Review of the facilities documents for employee receipt and acknowledgment of the facility policy titled, "COVID-19 Employee Guidelines," regarding masking expectations per the Plan of Correction (POC), failed to show documentation for the following departments and individuals: Director of Nursing, Chief Executive Officer, Infection Control RN, Human Resources, Finance, Information Technology, Maintenance, Laundry Services, Housekeeping, Acute Care Unit staff, Radiology, Laboratory, and Medical Records. The facility failed to provide any competency-based training or education related to COVID-19 infection control.
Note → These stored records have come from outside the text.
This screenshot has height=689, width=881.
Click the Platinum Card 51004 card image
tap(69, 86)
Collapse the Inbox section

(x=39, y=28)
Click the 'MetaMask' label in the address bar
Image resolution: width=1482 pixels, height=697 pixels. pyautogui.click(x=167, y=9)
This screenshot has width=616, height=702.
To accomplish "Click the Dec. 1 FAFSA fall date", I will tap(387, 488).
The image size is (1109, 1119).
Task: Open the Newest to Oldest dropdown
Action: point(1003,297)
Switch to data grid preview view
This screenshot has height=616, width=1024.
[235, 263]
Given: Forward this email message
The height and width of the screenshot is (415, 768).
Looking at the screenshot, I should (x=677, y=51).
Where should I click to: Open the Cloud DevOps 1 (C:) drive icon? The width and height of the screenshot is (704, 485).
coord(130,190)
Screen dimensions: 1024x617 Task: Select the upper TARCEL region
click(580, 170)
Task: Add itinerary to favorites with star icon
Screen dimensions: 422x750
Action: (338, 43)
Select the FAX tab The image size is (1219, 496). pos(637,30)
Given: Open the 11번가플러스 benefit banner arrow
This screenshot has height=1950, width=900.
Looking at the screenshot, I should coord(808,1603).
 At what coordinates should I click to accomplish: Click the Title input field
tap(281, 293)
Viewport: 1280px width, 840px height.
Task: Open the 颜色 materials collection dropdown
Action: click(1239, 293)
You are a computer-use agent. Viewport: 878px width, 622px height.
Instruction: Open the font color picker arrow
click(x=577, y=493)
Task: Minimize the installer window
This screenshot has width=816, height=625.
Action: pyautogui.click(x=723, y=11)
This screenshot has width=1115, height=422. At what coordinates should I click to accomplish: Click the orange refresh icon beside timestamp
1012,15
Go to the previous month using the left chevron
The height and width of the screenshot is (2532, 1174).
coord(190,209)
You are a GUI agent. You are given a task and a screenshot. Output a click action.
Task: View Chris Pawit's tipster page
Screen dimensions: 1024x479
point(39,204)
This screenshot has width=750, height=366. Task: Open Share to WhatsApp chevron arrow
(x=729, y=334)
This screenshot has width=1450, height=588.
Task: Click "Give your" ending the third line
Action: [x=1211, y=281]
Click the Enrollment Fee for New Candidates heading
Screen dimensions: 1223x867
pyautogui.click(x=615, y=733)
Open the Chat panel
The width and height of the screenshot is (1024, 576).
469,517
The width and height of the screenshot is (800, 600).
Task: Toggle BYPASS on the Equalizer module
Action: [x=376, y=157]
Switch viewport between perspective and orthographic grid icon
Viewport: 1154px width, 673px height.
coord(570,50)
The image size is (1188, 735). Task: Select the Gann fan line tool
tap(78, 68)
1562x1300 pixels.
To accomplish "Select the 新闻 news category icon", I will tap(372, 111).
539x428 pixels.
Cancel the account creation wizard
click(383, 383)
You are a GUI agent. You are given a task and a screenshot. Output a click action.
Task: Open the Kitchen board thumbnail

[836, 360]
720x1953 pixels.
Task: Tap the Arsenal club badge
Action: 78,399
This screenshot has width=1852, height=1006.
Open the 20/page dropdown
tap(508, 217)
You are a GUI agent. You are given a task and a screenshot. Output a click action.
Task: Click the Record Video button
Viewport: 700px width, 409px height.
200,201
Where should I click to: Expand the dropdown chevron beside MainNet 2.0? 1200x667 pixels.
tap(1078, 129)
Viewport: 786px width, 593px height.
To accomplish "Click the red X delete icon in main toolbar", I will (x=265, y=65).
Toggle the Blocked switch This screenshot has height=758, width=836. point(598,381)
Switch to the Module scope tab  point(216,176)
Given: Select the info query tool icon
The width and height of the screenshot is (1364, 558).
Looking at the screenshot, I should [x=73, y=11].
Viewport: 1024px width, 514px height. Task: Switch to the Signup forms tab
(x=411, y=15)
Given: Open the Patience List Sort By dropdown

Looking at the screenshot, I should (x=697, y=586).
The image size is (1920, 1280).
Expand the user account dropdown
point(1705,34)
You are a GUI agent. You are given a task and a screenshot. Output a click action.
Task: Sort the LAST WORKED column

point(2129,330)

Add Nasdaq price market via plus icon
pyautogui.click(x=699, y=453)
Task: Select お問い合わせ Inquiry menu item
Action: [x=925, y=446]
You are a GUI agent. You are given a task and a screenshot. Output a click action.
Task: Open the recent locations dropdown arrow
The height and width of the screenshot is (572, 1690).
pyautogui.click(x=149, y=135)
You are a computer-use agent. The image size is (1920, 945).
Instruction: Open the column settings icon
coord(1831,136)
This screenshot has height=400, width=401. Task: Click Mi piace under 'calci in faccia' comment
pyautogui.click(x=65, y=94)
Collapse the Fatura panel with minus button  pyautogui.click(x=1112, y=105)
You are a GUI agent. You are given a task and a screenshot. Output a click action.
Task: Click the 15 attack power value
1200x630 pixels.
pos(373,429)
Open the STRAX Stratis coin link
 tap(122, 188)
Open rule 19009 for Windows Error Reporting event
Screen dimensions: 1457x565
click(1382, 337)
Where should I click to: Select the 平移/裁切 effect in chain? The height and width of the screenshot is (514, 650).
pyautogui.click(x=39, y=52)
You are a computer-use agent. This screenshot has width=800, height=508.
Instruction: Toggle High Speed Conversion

During an interview on 07/28/2021 at 9:45 AM, Staff C stated she has no knowledge of how staff were educated on infection control related to COVID-19 prior to accepting the IP position in January 2021. She stated in January 2021 new hires were required to sign the facility COVID-19 Employee Guidelines policy but stated education/training was only done verbally and denied hands on competency-based training or completion of a skills checklist to determine competency of staff related to COVID-19 screening. When asked who is responsible for training staff on COVID-19 screening, Staff C replied, "Probably me."